Given text:
Types of cemeteries are:
1. Church Burial Yard
Originated in Europe
Royal, rich & famous buried unde church floor. Closer to altar is closer to God.
Commoners buried outside. Closer to church, closer to God.
2. Family Burial Lot
Small, located on private property.
3. Country Cemetery
Roadside, rural cemeteries. Many have home made, or store bought monuments.
4. Elite Garden Cemetery
First was Mt. Auburn, Mass, in 1830. Victorians used cemeteries as parks for walks, and picnics.
5. Urban Cemeteries
Small, just rowsof headstones. No resemblance to a park.
6. Veterans Cemetery
Cemeteries for military personel. Are about 110 in US.
7. Memorial Parks.
All graves marked with ground plaques. No monuments above ground level. Easy matainance. No personality.
8. Potters Field
Unknown and unwanted buried here.
cenotaph
Literally "an empty tomb". A memorial in honor of a deceased person who is interred elsewhere.
columbarium
A columbarium was originally a dovecote. Modern morticians gave the name to a building with hundreds of little niches in the wall for urns holding cremated remains.
contumulation
The sharing of a grave or a tomb.
crematorium
A facility for the reduction of nonfunctional human bodies into carbon, steam, and assorted air pollutants. Cremationists are people who advocate the practice. A cremator is the individual who actually loads the body into the furnace and scoops out the residue; it can also refer to the furnace
cromlech
A Welsh dolmen. Literally and paradoxically "a curved flat-rock".
crypt
A concrete enclosure for interment. Mausoleum crypts are generally above ground and in buildings. Crypts in garden mausoleums also are usually above ground but are open to the outside rather than being in an enclosed building.
Types of crypts are:
1. Mausoleum Crypt - interior.
2. Garden Crypt - exterior.
3. Lawn Crypt - below ground.
dolmen
Any Neolithic monument consisting of a large, flat stone supported by two or more rocks (like a table). It used to be believed that such monuments were altars for human sacrifice or cannibal feasts. With the advent of modern day grave-robbing and archaeology, dolmen were discovered inside of burial mounds with the supposed meal underneath the table. Science concluded that they formed a vault and supposed that exposed versions were either incomplete tombs or windblown remains. Cromlechs and dolmen are the same thing, but since
French is considered more chíc than Welsh, the latter term is preferred by the scientific community these days.
epitaph
Originally a funeral oration (in Latin, epitaphium) which, being a speech made by the living, was said "over the tomb".
footstone
A stone marking the foot of a grave
gravestone
A stone that marks a grave
headstone
A memorial stone set at the head of a grave
inter
To bury or put a dead body into a grave
lawn crypt
A pre-placed enclosed chamber, which is usually constructed of reinforced concrete, poured in place or precast unit installed in quantity, either side by side or multiple depth, and covered by earth or sod and also may be known as a garden crypt
lich
A quaint old term meaning "body", either living or dead. Lich is a fine Old English term which inspired many hyphenated constructions like: lich-bell (a bell rung before the corpse), lich-gate (the covered entrance to a cemetery where mourners waited for the arrival of the clergyman who was to conduct the graveside service), lich-house (a mortuary), lich-lay (a tax to provide for churchyards), lich-rest (a grave), and lich-stone (a stone upon which a body could be placed to give the pall-bearers a rest). Old English law held that whatever way a lich passed became a lich-way or a public thoroughfare. This undoubtably was a reason for survivors living at the end of private roads on secluded estates to feel contempt towards the deceased. The practice has been discontinued.

Data lines:

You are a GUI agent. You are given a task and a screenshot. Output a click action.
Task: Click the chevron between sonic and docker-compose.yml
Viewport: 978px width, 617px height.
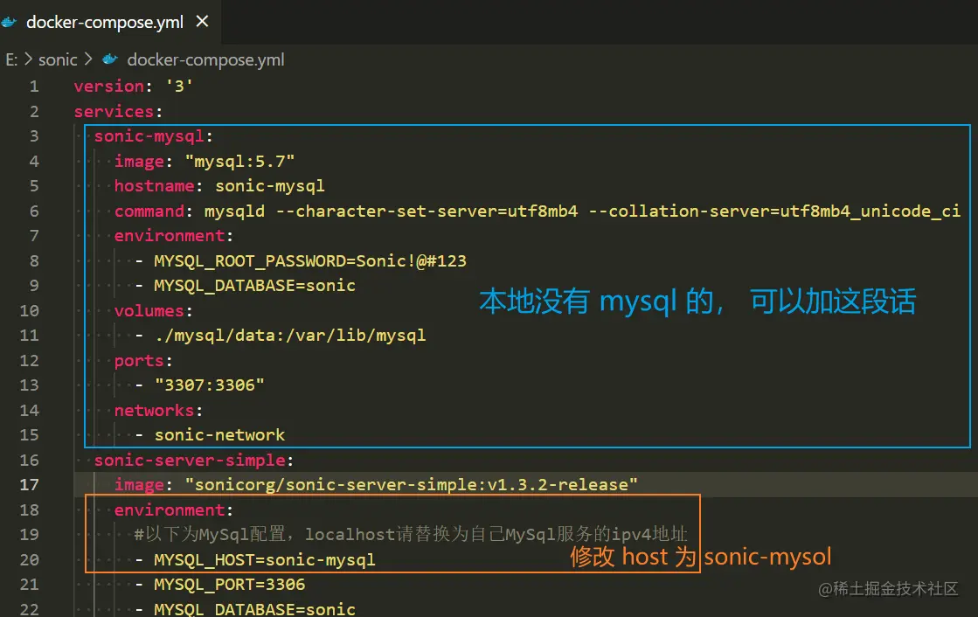click(86, 59)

Exercise task 1: In the cemetery glossary, which place is named as the first elite garden cemetery?
Exercise task 2: Name every type of cemetery listed in the cemetery glossary.
Exercise task 3: Reproduce the cemetery glossary word for word from "contumulation" to "- below ground.".
Answer using the cemetery glossary alone, without drawing on the listing.

Task answer 1: Mt. Auburn, Mass.

Task answer 2: Church Burial Yard, Family Burial Lot, Country Cemetery, Elite Garden Cemetery, Urban Cemeteries, Veterans Cemetery, Memorial Parks, Potters Field

Task answer 3:
contumulation
The sharing of a grave or a tomb.
crematorium
A facility for the reduction of nonfunctional human bodies into carbon, steam, and assorted air pollutants. Cremationists are people who advocate the practice. A cremator is the individual who actually loads the body into the furnace and scoops out the residue; it can also refer to the furnace
cromlech
A Welsh dolmen. Literally and paradoxically "a curved flat-rock".
crypt
A concrete enclosure for interment. Mausoleum crypts are generally above ground and in buildings. Crypts in garden mausoleums also are usually above ground but are open to the outside rather than being in an enclosed building.
Types of crypts are:
1. Mausoleum Crypt - interior.
2. Garden Crypt - exterior.
3. Lawn Crypt - below ground.